Texto:
☆ ☆ ☆ ☆ ☆
Causos do Dom: Uma Igreja e uma Casa: Residência e Resistência
Prof. Martinho Condini
Quando Dom Helder chega a Recife em abril de 1964, confessou aos amigos mais íntimos, era sua vontade “libertar o Palácio Episcopal de sua denominação de palácio e do seu ar de palácio”. Pretendia se desfazer ainda dos dois tronos. “Para que museu os levar? Reconhecendo que eles são o símbolo de um passado morto e enterrado. “Como nos desfazer das cadeiras nobres? Reconheço que são lindas…Como nos desfazer dos tapetes… Como aproveitar da melhor maneira tantas salas vazias? ” Indagava um angustiado Helder. Decidido que “palácio não é lugar para bispos”, conversou com o padre Marcelo Cavalheira, seu vigário episcopal e reitor do seminário.
– O palácio deve ser uma casa de serviço, de atendimento aos pobres, eu quero sair com você para procurar uma casa pequena para morar, de porta e janela.
A procura começou nos bairros pobres de Recife. Inicialmente no Morro da Conceição, na zona norte da cidade. Mas a localização – naquela época ainda não existia linha de ônibus que subisse até o alto do morro – e as necessidades pastorais que exigiam do arcebispo constantes deslocamentos pela cidade, tornaram o local inviável. A busca passou, então, para o centro da cidade. Mais precisamente nas imediações do Pátio de São Pedro, ainda não transformado em ponto turístico.
O relato é do próprio Marcelo Cavalheira: “entravámos para ver. Eram casinhas atraentes para o arcebispo. Mas quando perguntávamos o que devíamos fazer para obter uma delas, percebíamos que as negociações eram complicadas. Os donos das casas de comércio das redondezas, ao perceberem a presença de Dom Helder, saíam para cumprimentá-lo.
O arcebispo informava que estava procurando uma casa para morar e era advertido dos problemas do local. Afirmavam que depois das sete horas da noite o movimento era grande, as calçadas ficavam cheias de prostitutas e se ouviam palavrões a cada passo. Ele retrucava logo: “se aqui é o pior lugar de Recife, é aqui que o arcebispo deve morar”.
A escolha acabou caindo, quase por acaso, sobre uma casa nos fundos da Igreja das Fronteiras, uma construção rica em história e significado para o povo pernambucano. Durante a chamada Insurreição pernambucana (1646 – 1654), guerra que culminou com a expulsão dos holandeses, o “governador dos pretos, crioulos e mulatos do Brasil”, Henrique Dias, ergueu no local uma capelinha de taipa, sob invocação de Nossa Senhora da Assunção das Fronteiras. A atual igreja, uma construção de pedra e cal, como conhecemos hoje, foi concluída em 1748, por ordem do Rei de Portugal. Lá funcionou, por muitos anos, a sede do Regimento dos Henriques, soldados remanescentes das tropas de pretos que combateram na guerra contra o holandês invasor.
☆ ☆ ☆ ☆ ☆
Informações dadas:
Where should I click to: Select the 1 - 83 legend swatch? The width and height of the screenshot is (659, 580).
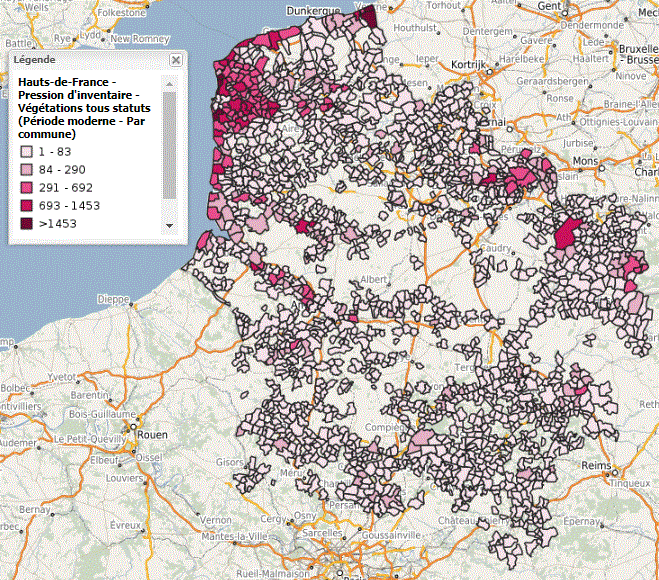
☆ ☆ ☆ ☆ ☆
Tarefas a fazer:
A. De acordo com o texto sobre Dom Helder, em que ano foi concluída a atual Igreja das Fronteiras?
B. Continue o texto sobre Dom Helder a partir da última frase.

Respostas:
A. Em 1748, por ordem do Rei de Portugal.

B.
A casa nos fundos da igreja era um prolongamento da sacristia. Simples e sem conforto, como queria. Na hora da decisão pesou o fato de precisar receber, a qualquer hora do dia e da noite, pessoas de todos os recantos e de condições financeiras diversas. Afinal, um bispo devia servir a todos e, apesar do nome “fronteiras”, sua casa deveria estar sempre aberta. Uma fronteira aberta ao mundo. Era só bater na porta que o próprio arcebispo vinha abri-la. Ele mesmo, sem secretários, empregadas, porteiros. Nada!
A mudança ocorreu no início de 1968. E logo a casinha das Fronteiras, sinal evangélico de sua opção pelos pobres, passou a ser alvo dos seus ferozes perseguidores. Nas madrugadas, na solidão das vigílias, quando sempre ficava acordado duas horas por noite, orando, meditando, estudando, trabalhando e escrevendo, sofreu os maiores ataques. E outubro de 1968, quatro homens mascarados atiraram contra o muro da casa. Poucos dias depois novo ataque a tiros, assumidos por uma organização clandestina intitulada “Comando de Caça aos Comunistas”. O muro da igreja vivia pichado com inscrições injuriosas e ameaçadoras. A que permaneceu mais tempo: “Brasil, ame-o ou deixe-o”.
Como morava sozinho, passou a preocupar cada vez mais seus amigos e colaboradores, que temiam por sua vida. Durante várias noites foi obrigado a conviver com o telefone tocando de quinze em quinze minutos. Quando atendia, ninguém respondia. Pediram que ele desligasse o telefone durante a noite, mas ele retrucava que “era possível que no meio dos chamados fantasmas viessem um SOS de alguém precisando do Pai”.
Os telefonemas ameaçadores, traiçoeiros, maldosos, com palavrões e ameaças de morte, sempre quebrando a paz das solitárias vigílias do arcebispo durante a madrugada, continuaram, mas Dom Helder jamais se intimidou com as ameaças.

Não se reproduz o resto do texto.